Theoretically, this is possible. However, practically this is really hard to achieve because of the existing computing power that is already powering Bitcoin and its ecosystem. You’ll have to spend a huge amount of money and invest in ASIC miners so that you will earn that 51% computing power.
Even governments who attempt this endeavour would likely fail, as you are going against every single Bitcoin miner all over the world and you have to get 51% of the network power. With so many countries already investing resources into mining Bitcoin, it is unlikely any government will get very far.
Vested Interest
But the real genius thing about Bitcoin is this: If you have spent so much money trying to get control over the network, why would you destroy it?
After all, the more of the Bitcoin network you own, the more you have the incentive to see Bitcoin appreciate in value.
Unless you’re like the joker…
Then you practically have no reason to do so.
Unless you really want to watch the world burn.
But actually, a 51% happened before in Jan 2014 with Ghash.io. In that month, GHash.io actually captured 51% of the mining power.
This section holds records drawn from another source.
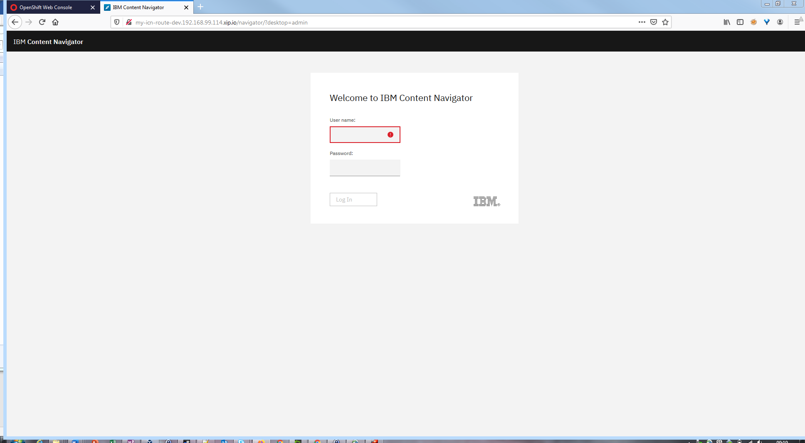805x443 pixels.
Task: Click the volume icon in the system tray
Action: pos(758,441)
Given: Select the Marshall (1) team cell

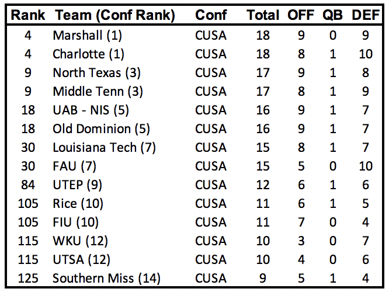Looking at the screenshot, I should (x=87, y=36).
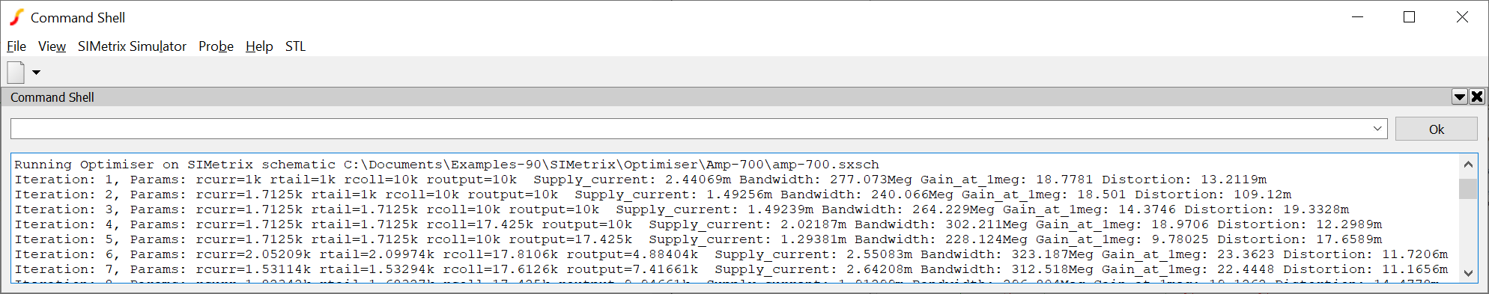Close the Command Shell panel
The image size is (1489, 294).
click(x=1477, y=97)
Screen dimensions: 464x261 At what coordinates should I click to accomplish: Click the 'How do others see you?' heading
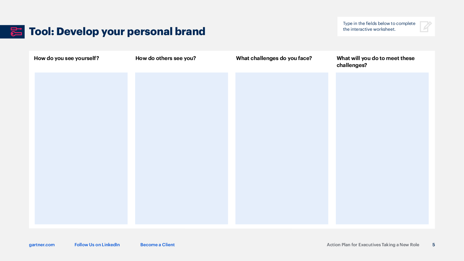pyautogui.click(x=166, y=58)
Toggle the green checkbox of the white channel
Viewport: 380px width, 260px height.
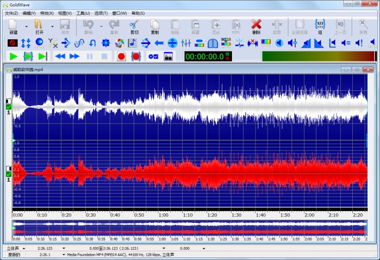[x=9, y=107]
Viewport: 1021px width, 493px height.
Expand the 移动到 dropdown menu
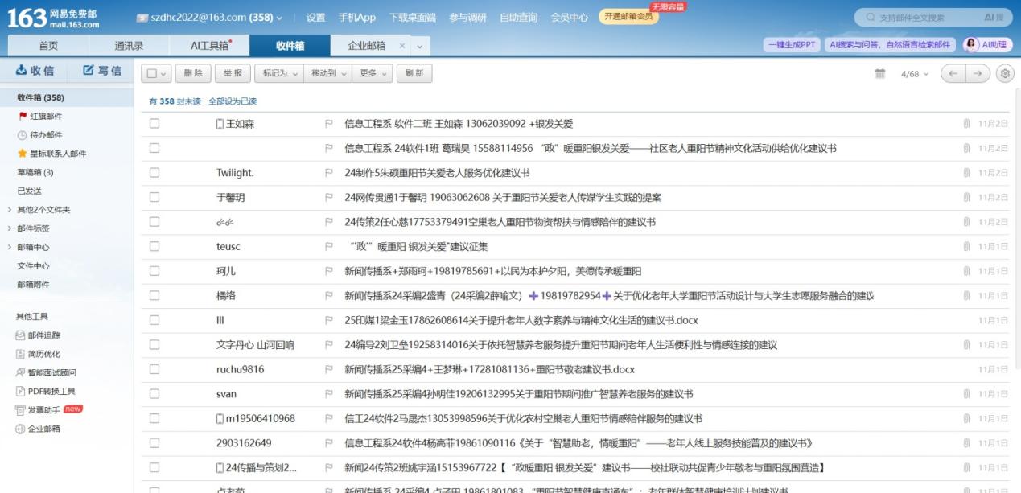(x=327, y=73)
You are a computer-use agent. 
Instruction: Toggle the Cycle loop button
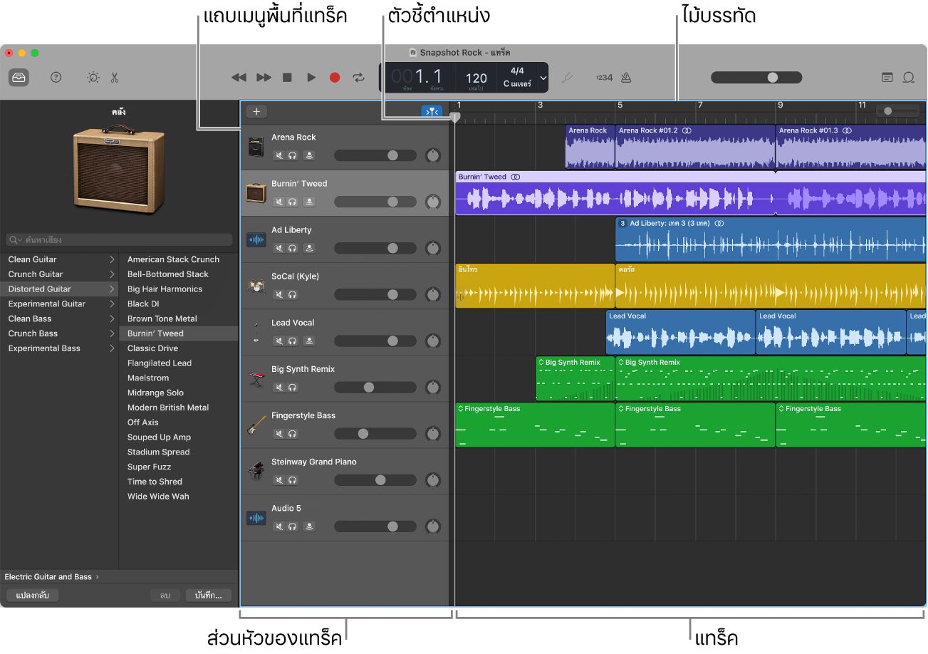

However, when that happened, the people who used the GHash.io mining pool panicked. They went on social media to tell everyone in the GHash mining pool to get out of the pool so as to prevent a 51% attack!

People wanting to leave Ghash.io after it got close to 51%
This behaviour is interesting because it shows that the people in the Bitcoin network generally have its interest at heart, and want to see Bitcoin succeed as a world currency.
Anything that would damage its reputation would be unthinkable to these people, especially since they own a large chunk of it!
GHash ended up committing to never own more than 40% of the mining power.
Since then, Bitcoin has grown exponentially and the cost of mining Bitcoin has gone up even further. This also means that miners will have to spend even more money to even get 51%.